[Interface element records]
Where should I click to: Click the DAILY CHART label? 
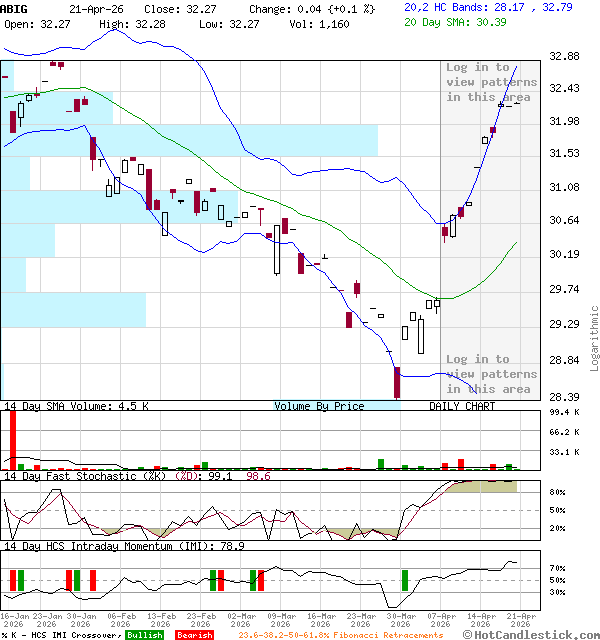point(462,406)
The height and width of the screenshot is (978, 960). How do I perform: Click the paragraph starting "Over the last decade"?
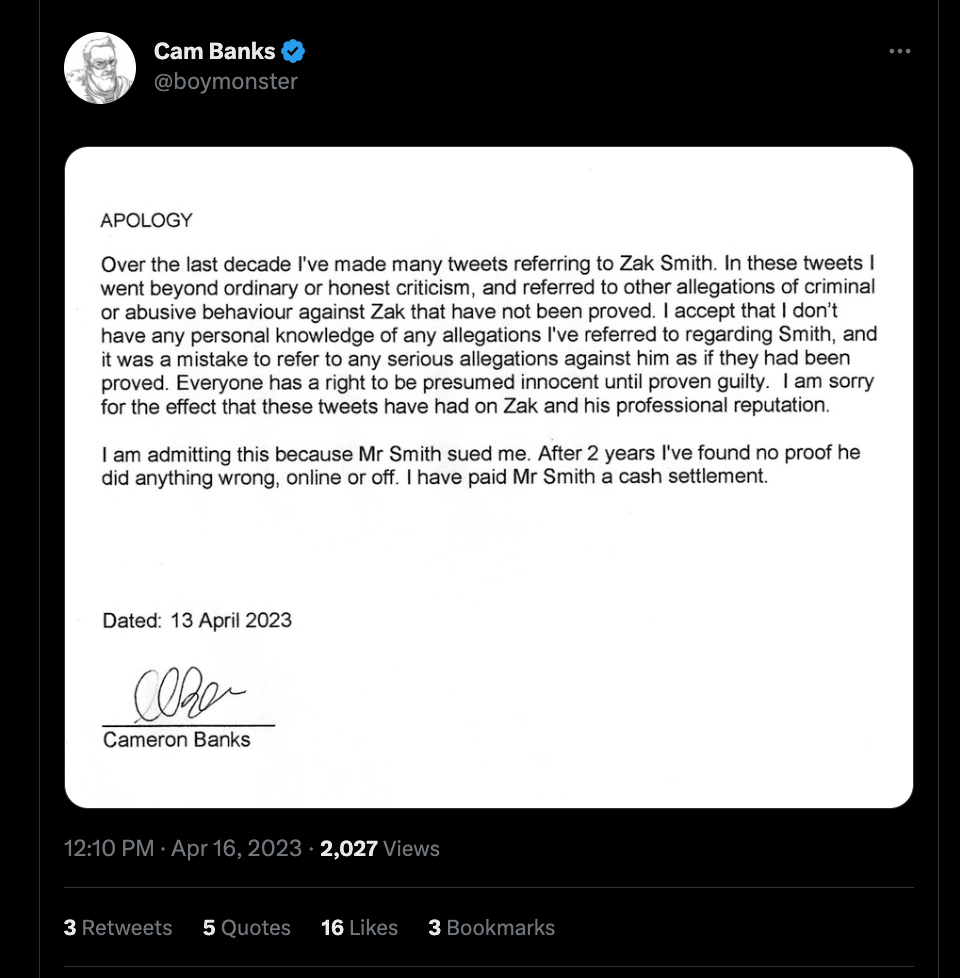[489, 335]
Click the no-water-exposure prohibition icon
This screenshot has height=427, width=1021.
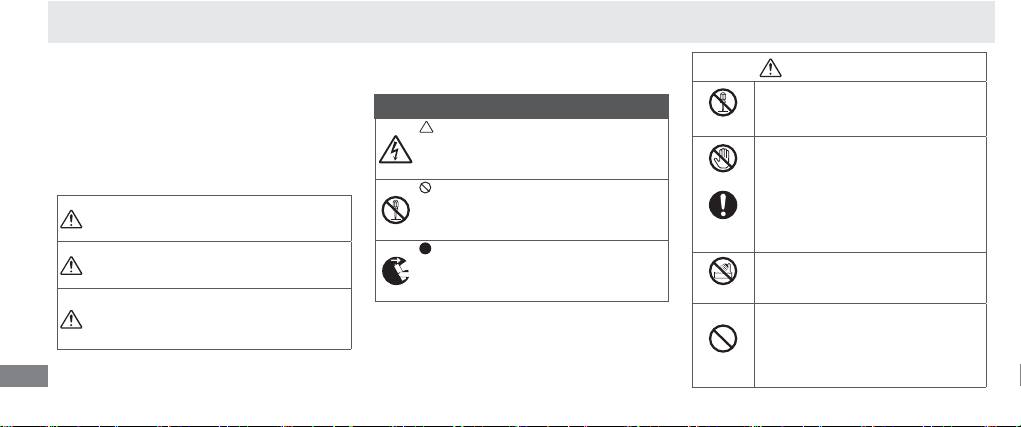point(722,273)
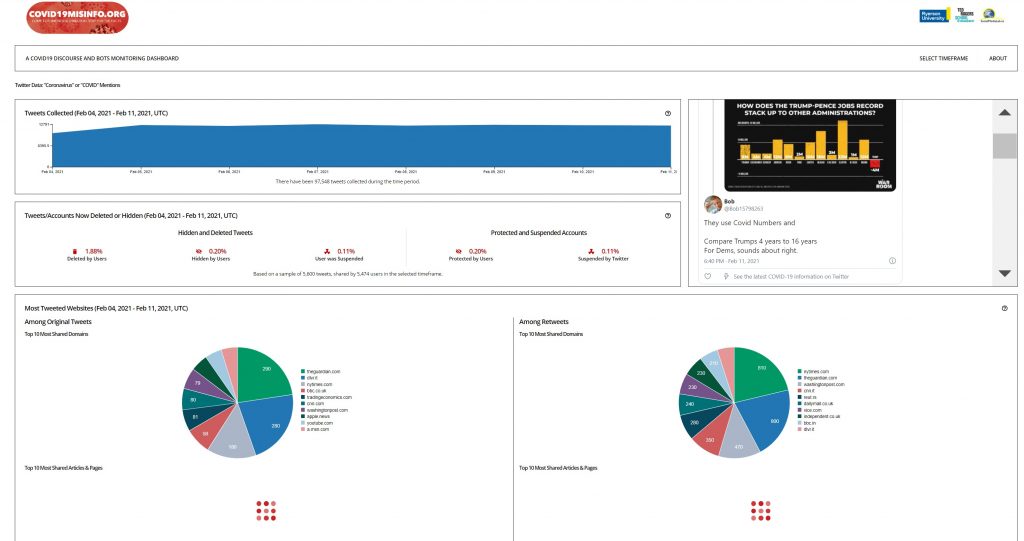
Task: Click help icon for Most Tweeted Websites
Action: pyautogui.click(x=1004, y=308)
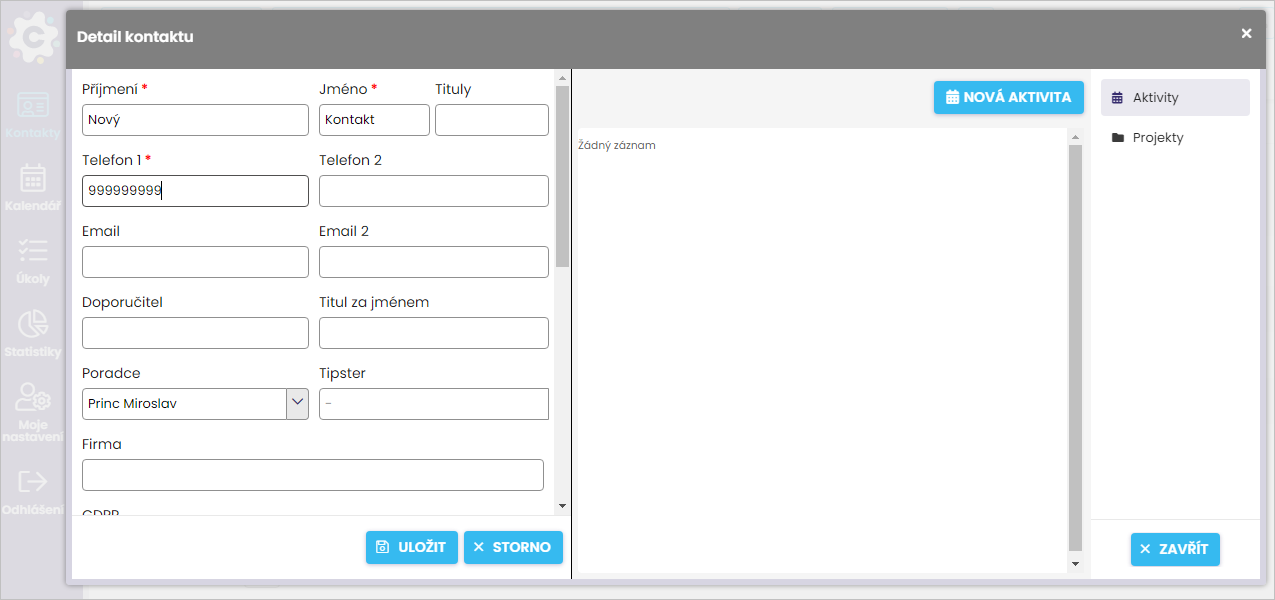Open the Kalendář sidebar icon
1275x600 pixels.
point(33,179)
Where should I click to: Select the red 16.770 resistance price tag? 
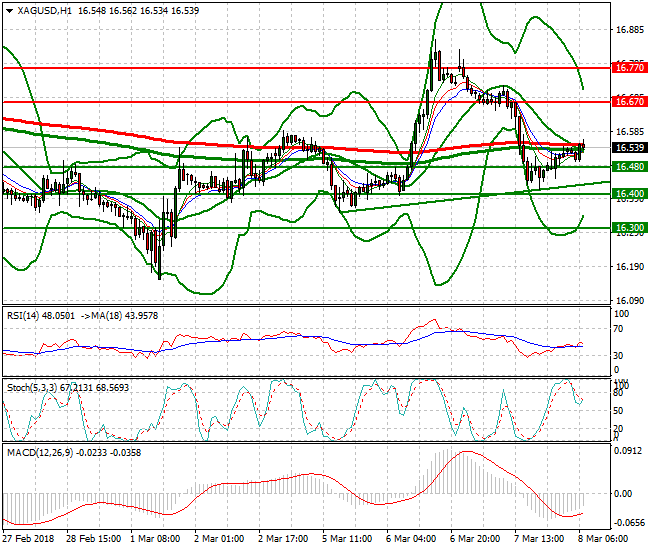click(x=629, y=68)
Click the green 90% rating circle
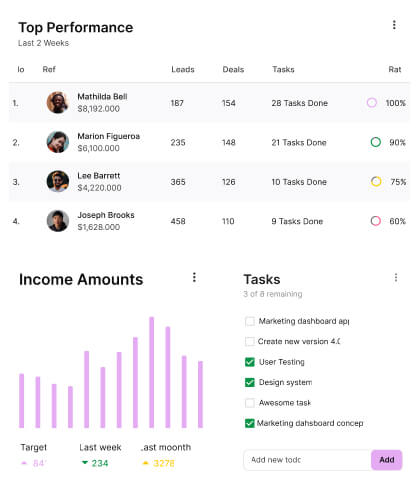The image size is (419, 477). 376,142
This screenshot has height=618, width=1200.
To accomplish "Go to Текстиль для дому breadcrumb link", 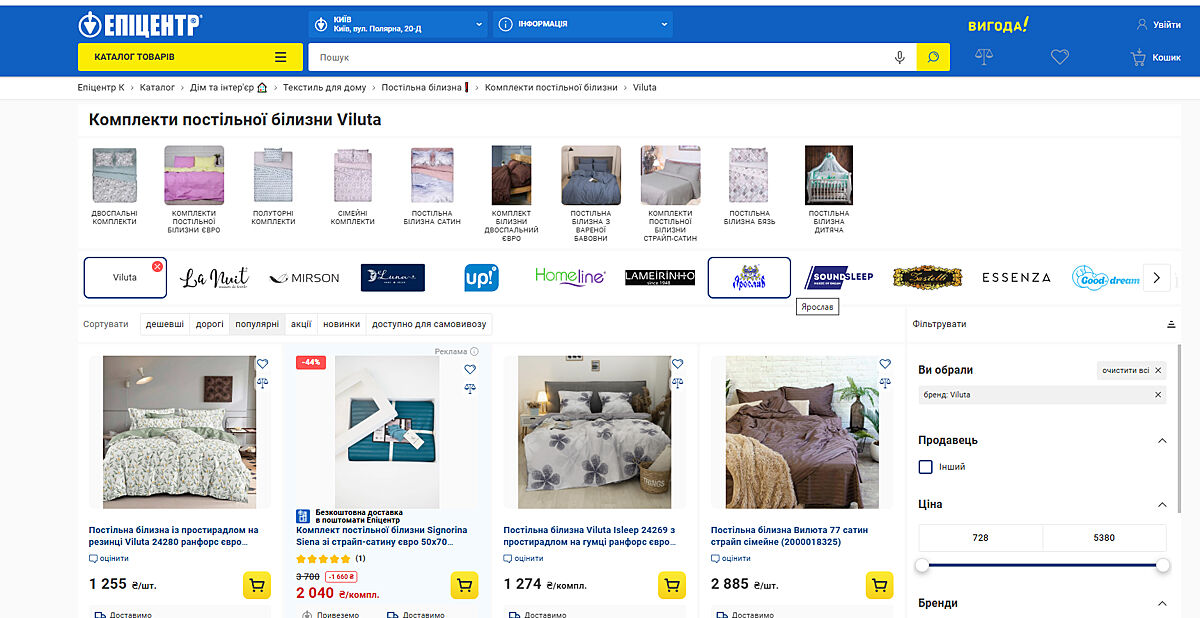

(Instruction)
Can you pull out the text of every row above verbatim, leaving the pictures out?

(Written solution)
Where should I click to: Click the DAILY CHART label? 
point(462,406)
The height and width of the screenshot is (978, 960). How do I perform: Click the paragraph starting "Over the last decade"?
[489, 335]
Click the no-water-exposure prohibition icon
This screenshot has height=427, width=1021.
point(722,273)
Task: Click help icon for Most Tweeted Websites
Action: pyautogui.click(x=1004, y=308)
Open the Kalendář sidebar icon
1275x600 pixels.
point(33,179)
Where should I click to: Select the red 16.770 resistance price tag? 
click(x=629, y=68)
Click the green 90% rating circle
The image size is (419, 477). 376,142
This screenshot has height=618, width=1200.
To accomplish "Go to Текстиль для дому breadcrumb link", 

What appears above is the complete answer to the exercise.